The pitch for Immortals of Aveum seems simple: it’s Call of Duty with sorcerers for soldiers, magic spells for guns. You’re still a man on a mission in the middle of a worldwide conflict, but instead of Tom Clancy high-tech espionage with all guns blazing, you’ve got sub-Tolkien fantasy meets Marvel movie flash and thunder. It’s an interesting twist on the FPS formula, with all the required bombast, battles, and blockbuster set pieces, so why is the result so underwhelming?
Here, there are definite parallels with recent Marvel efforts. There’s too much focus on lore and world-building at the expense of a storyline and characters you care about, despite some impressive motion-captured performances here and there. The realms of Aveum have descended into an endless ‘everwar’ between kingdoms of feuding magicians, each determined to hold all the power. Worse, the world itself is collapsing in its own magic eco-catastrophe, creating a growing zone of decay and disruption known as the Wound. You play Jak, a raw and reckless young mage hoping to join the Immortals of the title; a sort of team of sorcerer superheroes fighting the armies of Sandrakk and the kingdom of Rasham.
If that sounds like a lot to be getting on with, we’ve only just scratched the surface, with Immortals of Aveum determined to assail you with jargon and epic exposition at nearly every turn. What’s more, Jak is the kind of cocky, snarky but vulnerable upstart that becomes quite obnoxious within the first few hours. Throw in the kind of lazy, witless comic banter that’s become the default tone for superhero movies, and you’ve got a game where the storytelling detracts from the action when it should be making it mean something. There’s an intriguing eco-fable buried in here somewhere, but you’ll have to dig to find it.
Immortals can be a stunning-looking game, and all those spells, flying bodies, and fantasy landscapes makes for some impressive spectacle
The action is frantic...
The action itself is more interesting. While the individual chapters play out much like Call of Duty missions, moving from battle to battle with the odd huge set piece to spice things up, the actual fighting has more in common with the run-and-gun combat of a Doom or Halo. Jak has three colours of magic at his disposal, but they’re basically variations on classic FPS themes, with blue magic covering your rifles and carbines, red magic working as a shotgun, and green magic operating like an assault rifle or SMG. Most battles see you quickly surrounded by large groups of enemies, and the trick is to move fast, dodge and shield from incoming fire, then blast back with the magic that each of your foes likes least. At its best, it’s frantic, breathless, and extremely satisfying.

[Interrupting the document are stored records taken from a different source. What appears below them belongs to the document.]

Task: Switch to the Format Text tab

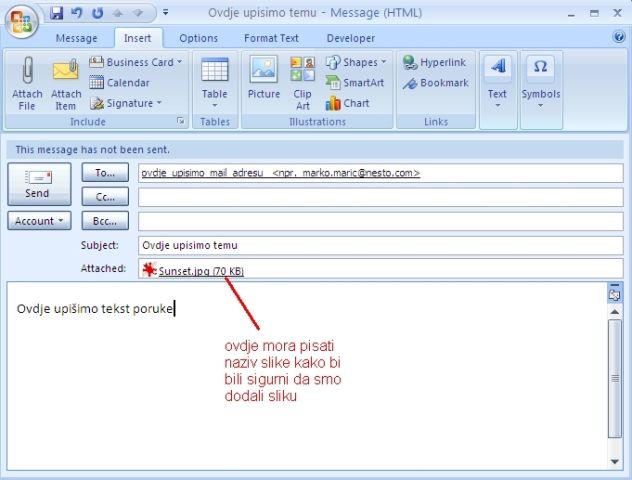Action: coord(271,38)
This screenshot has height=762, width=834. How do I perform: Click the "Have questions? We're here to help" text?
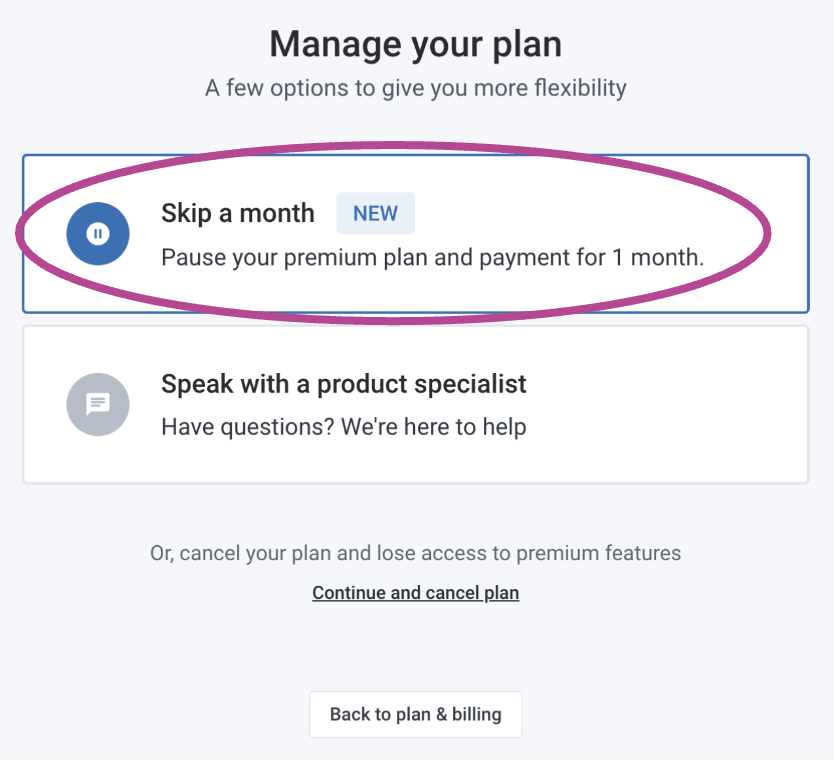tap(343, 427)
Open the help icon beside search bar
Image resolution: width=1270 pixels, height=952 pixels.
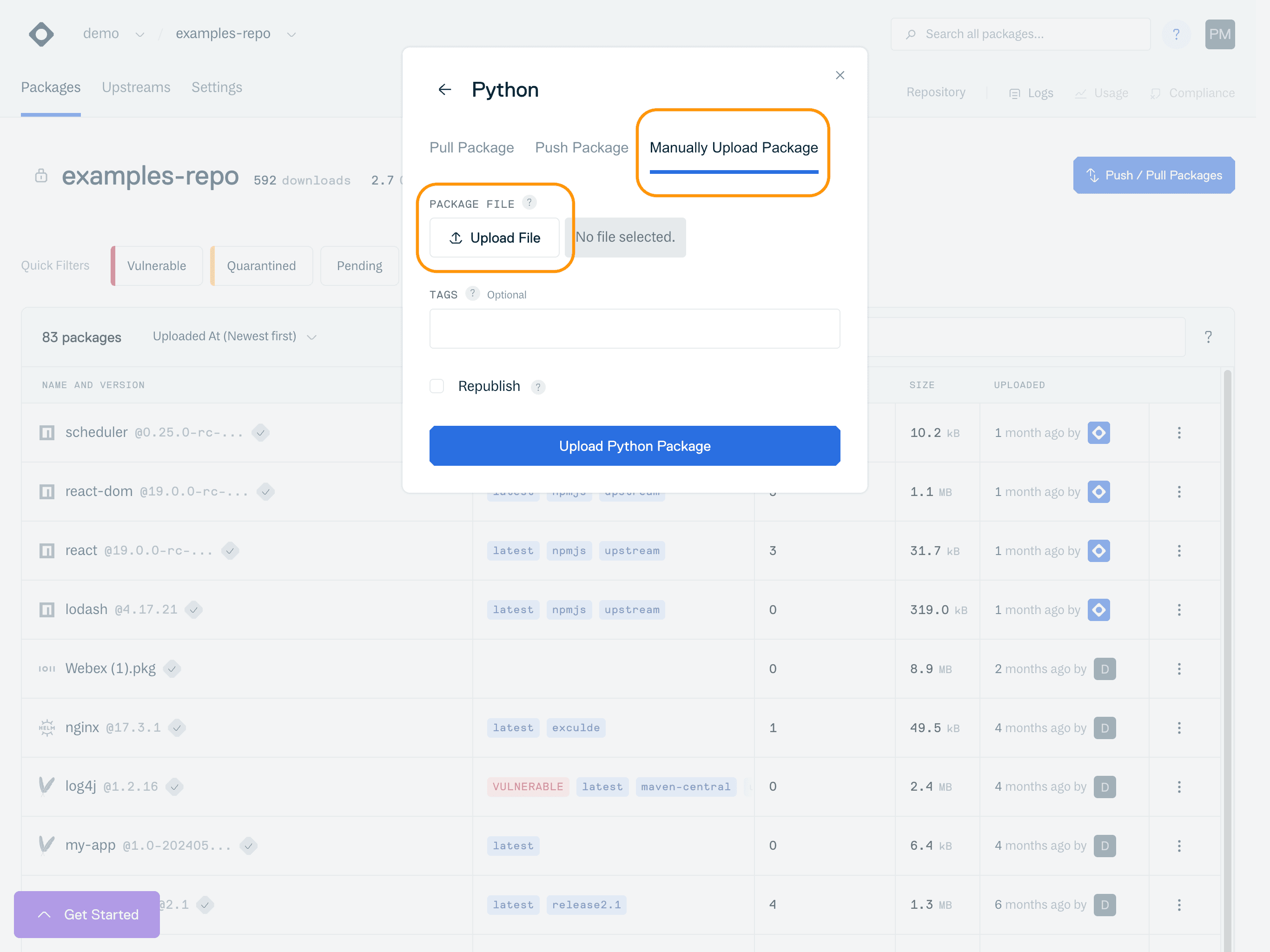pyautogui.click(x=1176, y=34)
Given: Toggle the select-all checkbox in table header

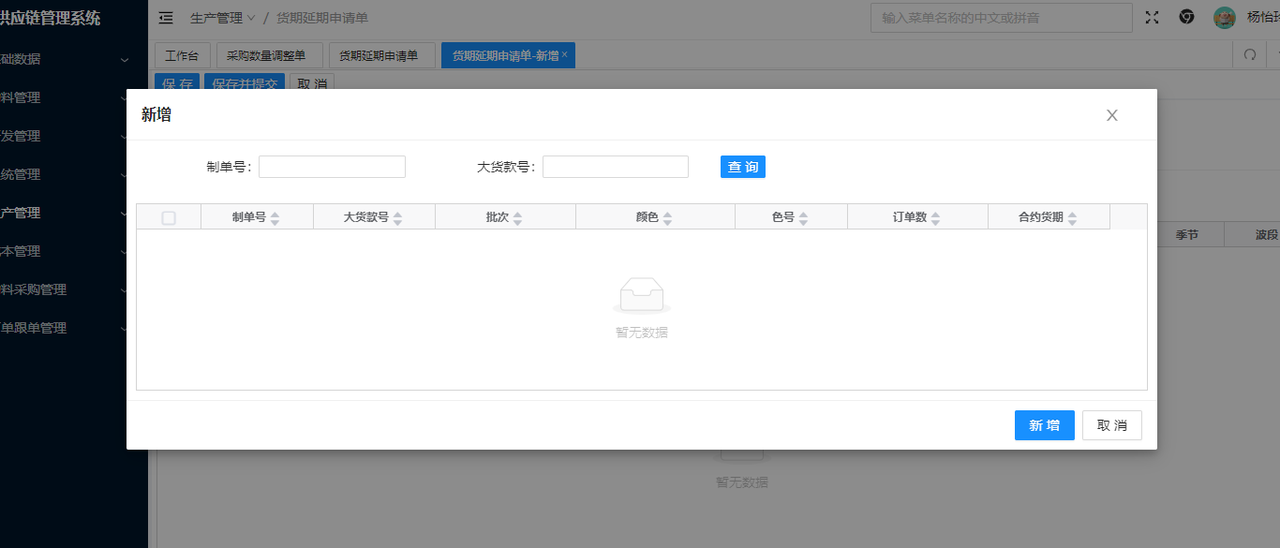Looking at the screenshot, I should (168, 217).
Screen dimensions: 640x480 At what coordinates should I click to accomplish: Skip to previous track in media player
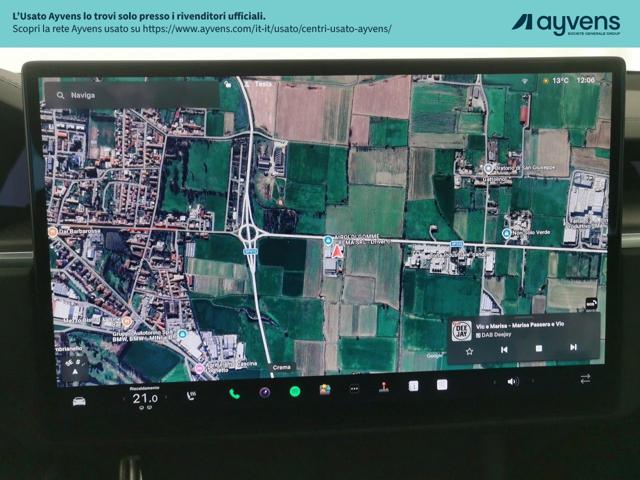(504, 349)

Sadly, there’s more to it. As well as the offensive spells, focused through a fancy-pants bracer on your right arm, you have a selection of more defensive spells on your left arm, giving you a shield, a magic bullwhip, or a limpet grenade that slows enemies or objects. On top of this, you have a cluster of more powerful ‘fury’ attacks you can call on by squeezing the R1 button on your controller and tapping one of the face buttons. Beyond that, you need to keep a thumb handy for topping up your health and magic power, or for pushing down both thumbsticks to unleash your special high-damage beam, provided you can power it up by slaying enough foes.

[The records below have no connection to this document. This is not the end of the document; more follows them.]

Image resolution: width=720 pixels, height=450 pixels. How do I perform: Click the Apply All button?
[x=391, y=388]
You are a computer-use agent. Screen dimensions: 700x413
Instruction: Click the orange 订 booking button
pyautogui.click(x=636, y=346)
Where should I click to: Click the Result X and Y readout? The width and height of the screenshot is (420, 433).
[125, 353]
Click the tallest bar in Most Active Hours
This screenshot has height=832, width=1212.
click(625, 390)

But the wizardry is woeful
All of this stuff is crucial when you’re out-spelled and outnumbered by a horde of magic-wielding goons, particularly given Immortals of Aveum’s penchant for throwing in massive enemies with near-unblockable attacks. It’s a challenge to keep moving, blasting, and switching magic while you work your fingers into knots over the controls. This makes it weirdly hard to find any flow in the fighting; the kind of flow that a Doom, Halo, or Destiny makes look easy.
This isn’t the only area that leaves you thinking maybe less would be more. There’s a central hub area where you can chat to your fellow Immortals between missions, but it’s too big and most of the conversations feel like a waste of time. There are complex crafting and upgrade systems for your skills and gear, but these seem to be here because other games have them, not because they make this particular game more interesting or fun. It says a lot that, while you can have countless variations on your core spells, it’s rare that any feel exciting or radically change the way you play.
Meanwhile, the efforts to mix things up with puzzles or a spot of platforming would be more engaging if the puzzles and the platforming were smarter or better-paced. There are some exceptions where the game hits on a genuinely great idea, but these don’t appear soon or often enough.
Let’s not go overboard with the negativity. Immortals can be a stunning-looking game, and all those spells, flying bodies, and fantasy landscapes makes for some impressive spectacle. With a little practice and some beefed-up weaponry, the core combat is pretty sound most of the time, occasionally creeping towards great.
Yet it’s a game overburdened by the weight of its own systems, saddled with an irritating protagonist and an unengaging plot. Play it for short stretches and you’ll find there’s some magic left in this fantasy FPS, but not enough to make it anything more than a mildly entertaining stopgap between more imaginative games.